- TASK -
Please restate each entry word for word.

┌─ MATERIAL PROVIDED

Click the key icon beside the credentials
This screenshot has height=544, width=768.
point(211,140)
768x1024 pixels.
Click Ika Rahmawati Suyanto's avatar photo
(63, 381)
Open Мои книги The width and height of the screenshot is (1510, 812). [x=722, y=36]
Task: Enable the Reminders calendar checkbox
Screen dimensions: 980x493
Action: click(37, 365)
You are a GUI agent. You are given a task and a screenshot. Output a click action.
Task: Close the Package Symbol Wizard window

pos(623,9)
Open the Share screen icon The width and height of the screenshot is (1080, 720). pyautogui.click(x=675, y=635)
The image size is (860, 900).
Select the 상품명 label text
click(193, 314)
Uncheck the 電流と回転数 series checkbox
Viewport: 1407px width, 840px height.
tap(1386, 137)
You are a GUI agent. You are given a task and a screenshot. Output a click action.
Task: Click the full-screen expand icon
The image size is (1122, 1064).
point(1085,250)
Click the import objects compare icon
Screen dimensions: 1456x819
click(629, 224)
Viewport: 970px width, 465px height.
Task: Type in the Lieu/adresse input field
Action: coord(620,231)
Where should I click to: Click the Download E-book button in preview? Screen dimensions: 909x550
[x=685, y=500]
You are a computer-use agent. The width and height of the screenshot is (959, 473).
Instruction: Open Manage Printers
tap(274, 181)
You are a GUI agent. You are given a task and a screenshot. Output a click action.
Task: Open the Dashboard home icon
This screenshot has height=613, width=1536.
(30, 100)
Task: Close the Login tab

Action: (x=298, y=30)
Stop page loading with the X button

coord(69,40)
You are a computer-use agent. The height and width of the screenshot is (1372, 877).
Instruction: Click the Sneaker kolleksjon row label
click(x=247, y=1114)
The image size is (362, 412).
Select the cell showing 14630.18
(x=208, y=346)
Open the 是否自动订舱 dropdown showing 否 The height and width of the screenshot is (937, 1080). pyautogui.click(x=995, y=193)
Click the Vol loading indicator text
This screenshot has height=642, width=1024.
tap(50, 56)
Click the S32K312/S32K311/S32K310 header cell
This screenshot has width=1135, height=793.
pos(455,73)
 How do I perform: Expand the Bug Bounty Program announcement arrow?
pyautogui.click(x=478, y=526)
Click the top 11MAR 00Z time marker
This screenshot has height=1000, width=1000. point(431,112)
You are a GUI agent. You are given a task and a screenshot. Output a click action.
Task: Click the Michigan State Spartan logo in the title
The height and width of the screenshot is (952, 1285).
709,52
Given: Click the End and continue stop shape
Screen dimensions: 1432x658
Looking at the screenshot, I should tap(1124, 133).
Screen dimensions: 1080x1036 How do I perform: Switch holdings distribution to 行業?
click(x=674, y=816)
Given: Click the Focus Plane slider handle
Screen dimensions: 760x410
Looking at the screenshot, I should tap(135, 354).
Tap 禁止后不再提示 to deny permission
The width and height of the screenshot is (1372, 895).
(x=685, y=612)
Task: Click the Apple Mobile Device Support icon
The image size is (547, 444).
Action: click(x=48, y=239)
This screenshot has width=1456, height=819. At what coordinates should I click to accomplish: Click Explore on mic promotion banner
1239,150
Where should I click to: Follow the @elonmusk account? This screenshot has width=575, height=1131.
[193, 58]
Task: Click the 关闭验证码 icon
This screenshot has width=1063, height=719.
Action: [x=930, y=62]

└─

- SOLUTION TO THIS PROBLEM -
Click the key icon beside the credentials
This screenshot has height=544, width=768.
point(211,140)
768x1024 pixels.
Click Ika Rahmawati Suyanto's avatar photo
(63, 381)
Open Мои книги The width and height of the screenshot is (1510, 812). [x=722, y=36]
Task: Enable the Reminders calendar checkbox
Screen dimensions: 980x493
Action: click(37, 365)
You are a GUI agent. You are given a task and a screenshot. Output a click action.
Task: Close the Package Symbol Wizard window

pos(623,9)
Open the Share screen icon The width and height of the screenshot is (1080, 720). pyautogui.click(x=675, y=635)
The image size is (860, 900).
Select the 상품명 label text
click(193, 314)
Uncheck the 電流と回転数 series checkbox
Viewport: 1407px width, 840px height.
tap(1386, 137)
You are a GUI agent. You are given a task and a screenshot. Output a click action.
Task: Click the full-screen expand icon
The image size is (1122, 1064).
point(1085,250)
Click the import objects compare icon
Screen dimensions: 1456x819
click(629, 224)
Viewport: 970px width, 465px height.
Task: Type in the Lieu/adresse input field
Action: coord(620,231)
Where should I click to: Click the Download E-book button in preview? Screen dimensions: 909x550
[x=685, y=500]
You are a computer-use agent. The width and height of the screenshot is (959, 473).
Instruction: Open Manage Printers
tap(274, 181)
You are a GUI agent. You are given a task and a screenshot. Output a click action.
Task: Open the Dashboard home icon
This screenshot has height=613, width=1536.
(30, 100)
Task: Close the Login tab

Action: (x=298, y=30)
Stop page loading with the X button

coord(69,40)
You are a computer-use agent. The height and width of the screenshot is (1372, 877).
Instruction: Click the Sneaker kolleksjon row label
click(x=247, y=1114)
The image size is (362, 412).
Select the cell showing 14630.18
(x=208, y=346)
Open the 是否自动订舱 dropdown showing 否 The height and width of the screenshot is (937, 1080). pyautogui.click(x=995, y=193)
Click the Vol loading indicator text
This screenshot has height=642, width=1024.
tap(50, 56)
Click the S32K312/S32K311/S32K310 header cell
This screenshot has width=1135, height=793.
pos(455,73)
 How do I perform: Expand the Bug Bounty Program announcement arrow?
pyautogui.click(x=478, y=526)
Click the top 11MAR 00Z time marker
This screenshot has height=1000, width=1000. point(431,112)
You are a GUI agent. You are given a task and a screenshot. Output a click action.
Task: Click the Michigan State Spartan logo in the title
The height and width of the screenshot is (952, 1285).
709,52
Given: Click the End and continue stop shape
Screen dimensions: 1432x658
Looking at the screenshot, I should tap(1124, 133).
Screen dimensions: 1080x1036 How do I perform: Switch holdings distribution to 行業?
click(x=674, y=816)
Given: Click the Focus Plane slider handle
Screen dimensions: 760x410
Looking at the screenshot, I should tap(135, 354).
Tap 禁止后不再提示 to deny permission
The width and height of the screenshot is (1372, 895).
(x=685, y=612)
Task: Click the Apple Mobile Device Support icon
The image size is (547, 444).
Action: click(x=48, y=239)
This screenshot has width=1456, height=819. At what coordinates should I click to accomplish: Click Explore on mic promotion banner
1239,150
Where should I click to: Follow the @elonmusk account? This screenshot has width=575, height=1131.
[193, 58]
Task: Click the 关闭验证码 icon
This screenshot has width=1063, height=719.
Action: [x=930, y=62]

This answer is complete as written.